§ **Work to complete**
The required output is every record, written out exactly.

Stored data entries:
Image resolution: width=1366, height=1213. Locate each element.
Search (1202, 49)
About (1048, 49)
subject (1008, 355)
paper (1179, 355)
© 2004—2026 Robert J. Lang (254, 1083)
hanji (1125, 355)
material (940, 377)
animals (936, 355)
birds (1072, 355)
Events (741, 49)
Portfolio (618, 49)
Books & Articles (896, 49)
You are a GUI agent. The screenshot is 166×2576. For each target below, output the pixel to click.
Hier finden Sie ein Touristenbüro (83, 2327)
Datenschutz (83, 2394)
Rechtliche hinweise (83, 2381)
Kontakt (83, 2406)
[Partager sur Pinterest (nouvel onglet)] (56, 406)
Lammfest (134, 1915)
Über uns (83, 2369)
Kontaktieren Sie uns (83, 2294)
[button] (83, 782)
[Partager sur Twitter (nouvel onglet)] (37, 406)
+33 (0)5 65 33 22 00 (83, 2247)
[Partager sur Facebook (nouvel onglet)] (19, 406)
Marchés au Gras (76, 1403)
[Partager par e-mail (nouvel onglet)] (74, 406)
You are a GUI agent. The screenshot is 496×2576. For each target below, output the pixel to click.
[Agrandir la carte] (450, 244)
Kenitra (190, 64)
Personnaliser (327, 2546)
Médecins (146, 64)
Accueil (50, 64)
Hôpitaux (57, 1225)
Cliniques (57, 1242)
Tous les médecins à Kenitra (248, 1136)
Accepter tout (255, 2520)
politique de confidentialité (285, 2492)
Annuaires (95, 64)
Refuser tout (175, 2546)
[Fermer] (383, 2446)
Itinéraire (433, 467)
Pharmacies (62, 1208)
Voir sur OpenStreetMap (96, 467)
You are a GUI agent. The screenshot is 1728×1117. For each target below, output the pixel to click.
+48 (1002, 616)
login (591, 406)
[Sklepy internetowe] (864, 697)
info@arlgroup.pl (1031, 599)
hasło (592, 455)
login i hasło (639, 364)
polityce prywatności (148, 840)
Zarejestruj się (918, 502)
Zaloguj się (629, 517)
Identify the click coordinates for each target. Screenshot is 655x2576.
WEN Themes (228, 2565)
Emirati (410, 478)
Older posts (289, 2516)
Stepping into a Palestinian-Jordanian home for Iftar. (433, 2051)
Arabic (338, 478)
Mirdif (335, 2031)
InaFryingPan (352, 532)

§ **Solution**
Image resolution: width=1366, height=1213. Locate each element.
Search (1202, 49)
About (1048, 49)
subject (1008, 355)
paper (1179, 355)
© 2004—2026 Robert J. Lang (254, 1083)
hanji (1125, 355)
material (940, 377)
animals (936, 355)
birds (1072, 355)
Events (741, 49)
Portfolio (618, 49)
Books & Articles (896, 49)
You are a GUI agent. The screenshot is 166×2576. For each target below, output the pixel to click.
Hier finden Sie ein Touristenbüro (83, 2327)
Datenschutz (83, 2394)
Rechtliche hinweise (83, 2381)
Kontakt (83, 2406)
[Partager sur Pinterest (nouvel onglet)] (56, 406)
Lammfest (134, 1915)
Über uns (83, 2369)
Kontaktieren Sie uns (83, 2294)
[button] (83, 782)
[Partager sur Twitter (nouvel onglet)] (37, 406)
+33 (0)5 65 33 22 00 (83, 2247)
[Partager sur Facebook (nouvel onglet)] (19, 406)
Marchés au Gras (76, 1403)
[Partager par e-mail (nouvel onglet)] (74, 406)
You are a GUI agent. The screenshot is 496×2576. For each target below, output the pixel to click.
[Agrandir la carte] (450, 244)
Kenitra (190, 64)
Personnaliser (327, 2546)
Médecins (146, 64)
Accueil (50, 64)
Hôpitaux (57, 1225)
Cliniques (57, 1242)
Tous les médecins à Kenitra (248, 1136)
Accepter tout (255, 2520)
politique de confidentialité (285, 2492)
Annuaires (95, 64)
Refuser tout (175, 2546)
[Fermer] (383, 2446)
Itinéraire (433, 467)
Pharmacies (62, 1208)
Voir sur OpenStreetMap (96, 467)
You are a GUI agent. The screenshot is 1728×1117. For each target below, output the pixel to click.
+48 (1002, 616)
login (591, 406)
[Sklepy internetowe] (864, 697)
info@arlgroup.pl (1031, 599)
hasło (592, 455)
login i hasło (639, 364)
polityce prywatności (148, 840)
Zarejestruj się (918, 502)
Zaloguj się (629, 517)
Identify the click coordinates for each target. Screenshot is 655x2576.
WEN Themes (228, 2565)
Emirati (410, 478)
Older posts (289, 2516)
Stepping into a Palestinian-Jordanian home for Iftar. (433, 2051)
Arabic (338, 478)
Mirdif (335, 2031)
InaFryingPan (352, 532)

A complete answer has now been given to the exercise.